# Lector Optico CD Player California Audio Lab



## pttk (May 18, 2007)

Estimados:

Tengo un CD *Player California Audio Lab DX-2* con el lector optico muerto, lo he desarmado, aqui tengo 2 consultas:

1.-No estoy seguro si utiliza el RAE 150Z o el RAE 0113 de PANASONIC
2.-Donde puedo adquirirlo (en Stgo de Chile)

Gracias

PTTK


----------



## pttk (May 28, 2007)

Estimados:

Bueno...., buscando e investigando encontre que el lector apropiado para mi equipo es el *RAE 0150Z *, que va dentro del RAE 0113Z.

Desarme el RAE 0113Z, tuve que desoldar los motores para sacar la placa de circuito impreso y pude tener en mis manos el lector RAE 0150Z.

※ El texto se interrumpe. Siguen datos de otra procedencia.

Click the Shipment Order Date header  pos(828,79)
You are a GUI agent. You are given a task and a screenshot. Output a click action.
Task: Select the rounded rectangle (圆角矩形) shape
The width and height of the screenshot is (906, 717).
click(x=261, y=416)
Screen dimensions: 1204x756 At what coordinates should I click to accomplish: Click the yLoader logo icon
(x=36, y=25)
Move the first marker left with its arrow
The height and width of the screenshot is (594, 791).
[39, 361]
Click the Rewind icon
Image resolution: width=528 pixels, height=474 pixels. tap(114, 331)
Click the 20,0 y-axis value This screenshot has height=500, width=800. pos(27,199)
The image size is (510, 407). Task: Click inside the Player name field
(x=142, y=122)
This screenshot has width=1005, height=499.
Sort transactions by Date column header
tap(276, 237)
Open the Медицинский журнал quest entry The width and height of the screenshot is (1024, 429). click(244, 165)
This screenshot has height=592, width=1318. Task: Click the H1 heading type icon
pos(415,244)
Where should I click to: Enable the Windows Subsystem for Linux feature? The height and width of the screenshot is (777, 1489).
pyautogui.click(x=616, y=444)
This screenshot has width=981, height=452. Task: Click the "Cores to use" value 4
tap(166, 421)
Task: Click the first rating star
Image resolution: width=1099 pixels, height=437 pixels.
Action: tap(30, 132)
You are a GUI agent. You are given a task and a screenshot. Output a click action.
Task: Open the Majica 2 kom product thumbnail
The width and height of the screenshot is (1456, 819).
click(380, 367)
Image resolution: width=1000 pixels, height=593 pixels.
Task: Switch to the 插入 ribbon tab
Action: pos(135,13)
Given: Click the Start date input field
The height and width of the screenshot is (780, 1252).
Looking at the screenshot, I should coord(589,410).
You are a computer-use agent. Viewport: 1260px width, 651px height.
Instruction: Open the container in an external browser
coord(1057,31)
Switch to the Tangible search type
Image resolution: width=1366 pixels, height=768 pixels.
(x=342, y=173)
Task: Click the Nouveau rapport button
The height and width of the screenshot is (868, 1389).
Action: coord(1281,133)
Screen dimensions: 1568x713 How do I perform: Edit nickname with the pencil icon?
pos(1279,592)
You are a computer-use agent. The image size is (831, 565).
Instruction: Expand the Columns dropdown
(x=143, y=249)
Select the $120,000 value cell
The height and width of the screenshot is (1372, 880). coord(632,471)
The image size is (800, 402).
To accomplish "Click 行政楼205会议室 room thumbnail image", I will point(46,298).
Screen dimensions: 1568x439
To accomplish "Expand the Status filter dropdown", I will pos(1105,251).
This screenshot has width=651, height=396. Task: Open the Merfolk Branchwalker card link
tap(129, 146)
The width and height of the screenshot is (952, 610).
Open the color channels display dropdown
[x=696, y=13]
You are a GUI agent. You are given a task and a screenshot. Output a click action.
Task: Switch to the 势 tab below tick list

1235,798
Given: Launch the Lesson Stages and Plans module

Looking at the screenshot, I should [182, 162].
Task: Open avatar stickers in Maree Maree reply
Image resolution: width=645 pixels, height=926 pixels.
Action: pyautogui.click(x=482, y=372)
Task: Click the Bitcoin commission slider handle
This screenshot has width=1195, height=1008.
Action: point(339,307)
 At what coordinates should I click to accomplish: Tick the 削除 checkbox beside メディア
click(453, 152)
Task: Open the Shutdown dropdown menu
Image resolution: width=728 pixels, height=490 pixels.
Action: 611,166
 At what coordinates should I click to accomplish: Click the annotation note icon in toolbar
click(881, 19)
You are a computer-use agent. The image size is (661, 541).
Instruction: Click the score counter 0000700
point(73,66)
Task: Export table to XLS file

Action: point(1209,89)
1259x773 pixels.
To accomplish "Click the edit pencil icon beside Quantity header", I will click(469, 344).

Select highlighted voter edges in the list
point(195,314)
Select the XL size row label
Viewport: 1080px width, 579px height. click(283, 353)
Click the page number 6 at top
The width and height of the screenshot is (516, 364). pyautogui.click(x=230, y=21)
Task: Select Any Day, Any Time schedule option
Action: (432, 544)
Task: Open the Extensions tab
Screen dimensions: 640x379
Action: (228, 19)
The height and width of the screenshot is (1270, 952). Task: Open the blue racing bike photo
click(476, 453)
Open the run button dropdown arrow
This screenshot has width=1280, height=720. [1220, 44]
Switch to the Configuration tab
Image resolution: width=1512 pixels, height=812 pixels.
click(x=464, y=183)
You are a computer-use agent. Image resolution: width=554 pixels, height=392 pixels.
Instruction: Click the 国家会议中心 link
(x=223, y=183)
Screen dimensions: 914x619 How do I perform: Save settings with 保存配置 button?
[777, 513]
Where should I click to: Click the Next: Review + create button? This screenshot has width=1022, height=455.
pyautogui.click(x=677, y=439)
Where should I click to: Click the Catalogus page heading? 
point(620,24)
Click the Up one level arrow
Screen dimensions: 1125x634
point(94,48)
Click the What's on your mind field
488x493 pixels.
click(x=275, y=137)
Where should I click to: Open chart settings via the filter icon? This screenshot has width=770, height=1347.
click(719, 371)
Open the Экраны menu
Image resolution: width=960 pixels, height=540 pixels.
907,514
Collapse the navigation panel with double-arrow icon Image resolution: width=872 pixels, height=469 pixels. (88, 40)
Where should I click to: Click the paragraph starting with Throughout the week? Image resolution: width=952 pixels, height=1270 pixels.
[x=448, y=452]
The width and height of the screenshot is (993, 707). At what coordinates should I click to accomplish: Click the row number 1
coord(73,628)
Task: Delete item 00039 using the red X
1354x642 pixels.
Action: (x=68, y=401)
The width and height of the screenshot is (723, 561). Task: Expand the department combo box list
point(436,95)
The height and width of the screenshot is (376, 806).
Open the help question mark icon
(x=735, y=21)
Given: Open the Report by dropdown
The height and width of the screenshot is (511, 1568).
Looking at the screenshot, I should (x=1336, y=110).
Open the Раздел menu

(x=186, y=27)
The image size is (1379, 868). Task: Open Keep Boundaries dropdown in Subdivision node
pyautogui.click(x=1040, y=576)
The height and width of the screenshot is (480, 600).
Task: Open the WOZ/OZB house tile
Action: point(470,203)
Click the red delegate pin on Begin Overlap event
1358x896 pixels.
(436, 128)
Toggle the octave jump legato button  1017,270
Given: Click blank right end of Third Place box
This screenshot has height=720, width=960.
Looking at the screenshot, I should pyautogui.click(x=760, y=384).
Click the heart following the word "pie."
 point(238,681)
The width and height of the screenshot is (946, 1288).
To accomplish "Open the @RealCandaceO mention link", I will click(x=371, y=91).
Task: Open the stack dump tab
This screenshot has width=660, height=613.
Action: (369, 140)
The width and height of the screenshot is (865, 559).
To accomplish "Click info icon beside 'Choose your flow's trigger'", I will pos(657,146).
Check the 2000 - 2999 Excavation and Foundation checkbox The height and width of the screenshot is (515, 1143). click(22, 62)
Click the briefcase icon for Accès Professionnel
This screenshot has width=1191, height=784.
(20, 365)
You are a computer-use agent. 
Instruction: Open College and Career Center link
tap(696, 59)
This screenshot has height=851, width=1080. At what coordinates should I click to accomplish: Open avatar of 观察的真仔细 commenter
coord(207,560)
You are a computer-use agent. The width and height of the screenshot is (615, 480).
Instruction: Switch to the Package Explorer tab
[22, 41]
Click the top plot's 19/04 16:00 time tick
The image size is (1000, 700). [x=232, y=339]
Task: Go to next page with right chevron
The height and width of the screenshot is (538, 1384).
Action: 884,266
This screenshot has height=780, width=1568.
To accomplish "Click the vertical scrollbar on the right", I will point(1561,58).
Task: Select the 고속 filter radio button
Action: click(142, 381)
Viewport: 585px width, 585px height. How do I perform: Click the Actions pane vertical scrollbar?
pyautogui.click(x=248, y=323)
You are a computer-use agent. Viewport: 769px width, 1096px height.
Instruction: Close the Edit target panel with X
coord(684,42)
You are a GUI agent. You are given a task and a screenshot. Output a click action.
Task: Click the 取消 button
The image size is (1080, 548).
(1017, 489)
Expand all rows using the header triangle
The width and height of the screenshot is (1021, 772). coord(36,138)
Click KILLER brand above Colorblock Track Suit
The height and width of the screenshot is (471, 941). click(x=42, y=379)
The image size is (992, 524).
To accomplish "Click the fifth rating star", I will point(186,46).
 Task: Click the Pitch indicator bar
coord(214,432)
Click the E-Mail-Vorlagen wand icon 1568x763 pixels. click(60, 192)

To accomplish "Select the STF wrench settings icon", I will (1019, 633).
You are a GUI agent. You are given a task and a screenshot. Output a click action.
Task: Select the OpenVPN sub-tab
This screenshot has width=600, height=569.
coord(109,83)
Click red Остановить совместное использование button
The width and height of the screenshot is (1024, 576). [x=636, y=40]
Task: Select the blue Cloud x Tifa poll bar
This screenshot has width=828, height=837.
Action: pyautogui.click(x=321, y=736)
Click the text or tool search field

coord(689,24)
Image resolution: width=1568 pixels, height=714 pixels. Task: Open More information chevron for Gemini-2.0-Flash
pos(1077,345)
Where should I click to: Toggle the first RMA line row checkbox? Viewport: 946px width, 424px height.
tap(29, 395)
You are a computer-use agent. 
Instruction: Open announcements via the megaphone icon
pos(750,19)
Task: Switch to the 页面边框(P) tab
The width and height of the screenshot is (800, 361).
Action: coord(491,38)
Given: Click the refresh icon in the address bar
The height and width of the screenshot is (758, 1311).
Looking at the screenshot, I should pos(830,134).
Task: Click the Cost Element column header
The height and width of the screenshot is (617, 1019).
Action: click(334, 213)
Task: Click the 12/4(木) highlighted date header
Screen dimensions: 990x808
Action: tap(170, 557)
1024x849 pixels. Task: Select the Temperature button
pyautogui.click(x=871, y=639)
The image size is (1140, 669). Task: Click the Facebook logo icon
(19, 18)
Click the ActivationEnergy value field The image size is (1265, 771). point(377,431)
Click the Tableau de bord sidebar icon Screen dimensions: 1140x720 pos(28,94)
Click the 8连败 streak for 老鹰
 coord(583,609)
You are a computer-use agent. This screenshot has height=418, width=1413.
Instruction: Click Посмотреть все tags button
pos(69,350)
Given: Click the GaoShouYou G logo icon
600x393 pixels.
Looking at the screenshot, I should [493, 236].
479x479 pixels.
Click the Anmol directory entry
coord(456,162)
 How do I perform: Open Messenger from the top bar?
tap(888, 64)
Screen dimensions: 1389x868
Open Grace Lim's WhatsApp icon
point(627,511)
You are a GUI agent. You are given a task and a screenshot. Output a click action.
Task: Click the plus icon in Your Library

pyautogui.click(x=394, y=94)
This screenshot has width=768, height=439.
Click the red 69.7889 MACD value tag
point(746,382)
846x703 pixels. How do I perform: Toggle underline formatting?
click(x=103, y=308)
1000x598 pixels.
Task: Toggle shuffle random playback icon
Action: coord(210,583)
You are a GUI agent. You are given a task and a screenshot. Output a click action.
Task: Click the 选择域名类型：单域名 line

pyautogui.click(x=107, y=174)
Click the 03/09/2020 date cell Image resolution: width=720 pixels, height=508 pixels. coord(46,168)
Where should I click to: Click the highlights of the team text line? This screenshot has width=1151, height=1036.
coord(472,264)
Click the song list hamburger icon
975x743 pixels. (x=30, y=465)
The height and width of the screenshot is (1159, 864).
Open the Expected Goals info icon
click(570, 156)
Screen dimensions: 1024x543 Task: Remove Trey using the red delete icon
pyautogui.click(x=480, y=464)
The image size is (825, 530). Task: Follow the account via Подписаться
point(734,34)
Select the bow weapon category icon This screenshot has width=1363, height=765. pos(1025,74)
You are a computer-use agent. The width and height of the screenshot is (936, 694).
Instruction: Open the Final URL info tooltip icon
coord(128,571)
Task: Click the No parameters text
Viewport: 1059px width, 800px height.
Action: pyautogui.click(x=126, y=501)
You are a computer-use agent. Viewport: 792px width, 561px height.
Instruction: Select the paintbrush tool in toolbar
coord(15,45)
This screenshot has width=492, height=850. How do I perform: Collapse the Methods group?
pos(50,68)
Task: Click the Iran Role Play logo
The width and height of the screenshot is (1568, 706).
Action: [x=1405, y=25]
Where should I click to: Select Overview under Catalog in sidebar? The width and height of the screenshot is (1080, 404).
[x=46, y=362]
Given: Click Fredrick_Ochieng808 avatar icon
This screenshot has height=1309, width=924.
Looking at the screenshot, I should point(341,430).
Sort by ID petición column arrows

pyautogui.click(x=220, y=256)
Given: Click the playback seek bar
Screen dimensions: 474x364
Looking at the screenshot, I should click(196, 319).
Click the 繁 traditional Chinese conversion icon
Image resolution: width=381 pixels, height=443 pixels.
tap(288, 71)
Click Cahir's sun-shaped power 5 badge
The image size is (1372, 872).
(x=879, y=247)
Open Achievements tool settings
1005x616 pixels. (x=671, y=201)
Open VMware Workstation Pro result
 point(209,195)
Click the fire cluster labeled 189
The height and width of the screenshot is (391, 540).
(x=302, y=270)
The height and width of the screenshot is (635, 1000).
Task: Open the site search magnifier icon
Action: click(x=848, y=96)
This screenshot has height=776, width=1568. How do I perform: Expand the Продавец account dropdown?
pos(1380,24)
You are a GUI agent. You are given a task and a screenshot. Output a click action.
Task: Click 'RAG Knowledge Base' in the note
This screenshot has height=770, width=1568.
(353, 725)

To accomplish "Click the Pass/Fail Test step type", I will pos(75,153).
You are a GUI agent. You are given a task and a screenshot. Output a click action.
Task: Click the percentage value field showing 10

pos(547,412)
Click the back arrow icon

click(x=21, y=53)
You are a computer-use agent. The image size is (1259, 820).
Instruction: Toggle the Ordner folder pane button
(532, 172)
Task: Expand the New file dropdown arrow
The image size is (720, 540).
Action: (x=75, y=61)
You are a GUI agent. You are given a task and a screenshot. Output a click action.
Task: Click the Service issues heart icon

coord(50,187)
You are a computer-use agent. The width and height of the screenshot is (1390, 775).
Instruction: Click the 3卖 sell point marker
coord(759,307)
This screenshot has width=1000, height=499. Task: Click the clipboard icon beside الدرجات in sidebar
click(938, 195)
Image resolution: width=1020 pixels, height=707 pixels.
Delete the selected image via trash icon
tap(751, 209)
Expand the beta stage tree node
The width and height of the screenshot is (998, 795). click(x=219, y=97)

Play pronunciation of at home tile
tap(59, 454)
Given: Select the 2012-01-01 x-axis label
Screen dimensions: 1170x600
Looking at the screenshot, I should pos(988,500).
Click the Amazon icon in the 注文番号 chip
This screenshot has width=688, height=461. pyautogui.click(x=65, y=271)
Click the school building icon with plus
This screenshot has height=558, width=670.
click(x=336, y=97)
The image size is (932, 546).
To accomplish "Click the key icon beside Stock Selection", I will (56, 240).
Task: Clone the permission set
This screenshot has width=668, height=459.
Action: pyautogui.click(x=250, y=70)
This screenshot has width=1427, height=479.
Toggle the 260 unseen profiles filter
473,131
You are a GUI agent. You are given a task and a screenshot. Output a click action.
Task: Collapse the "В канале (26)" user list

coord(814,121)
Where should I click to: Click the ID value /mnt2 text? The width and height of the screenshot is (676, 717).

El repuesto esta disponible en http://www.cm2.cl/ y tiene un costo de US$ 35, ahora solo basta ir a comprar e instalar, para volver a disfrutar de esta maravillosa maquina.

Gracias

PTTK


----------



## pttk (Sep 14, 2007)

Estimados:

Finalmente puede adquirir el lector laser para mi CD Player California Audio Lab DX-2 (RAE 0113 de PANASONIC), no tuve problemas para instalar, si fue necesario desoldar un par de motores para acceder a la placa.

Aún no puedo escuchar nada, la unidad lee el disco, de hecho veo como el lector sube y baja, pero *NO gira el motor central del CD*, ¿alguna idea? ops: 

Gracias

PTTK


----------



## tiopepe123 (Sep 14, 2007)

sacaste la soldadura de proteccion del laser?   (si tiene claro)      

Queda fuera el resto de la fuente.